With a range of community and union allies, we have worked to build a Raise the Rates Coalition to fight for decent income. At this time, the Liberals are planning to keep people in poverty while they run a sham basic income pilot project. We are demanding that the nearly a million people on social assistance in Ontario get the additional income going to a mere 2,000 on the pilot.

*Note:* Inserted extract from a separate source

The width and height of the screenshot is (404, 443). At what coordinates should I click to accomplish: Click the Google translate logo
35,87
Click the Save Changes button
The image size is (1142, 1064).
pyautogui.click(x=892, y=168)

As we have fought at the provincial level over the years, we have also taken on Toronto City Hall. We’ve challenge the failure to provide shelter for the homeless, the neglect of public housing tenants and the willful denial of income to people in poverty by the City’s Social Services. During the period in which Rob Ford was Mayor of Toronto, we occupied both City Hall and Metro Hall and forced the opening of a warming centre. A lengthy fight, including a women’s occupation demanded a won 24 hour drop in space for homeless women and trans people. With John Tory as Mayor, we have slept out in front of his condo and taken other direct actions. We have stopped shelter cuts and continue to fight for better conditions for poor and homeless people in the city.

OCAP has existed in period of worsening austerity but we have shown it is possible to fight to win, even in the face of such an agenda, and created a model of community based resistance that has won respect across Canada and internationally.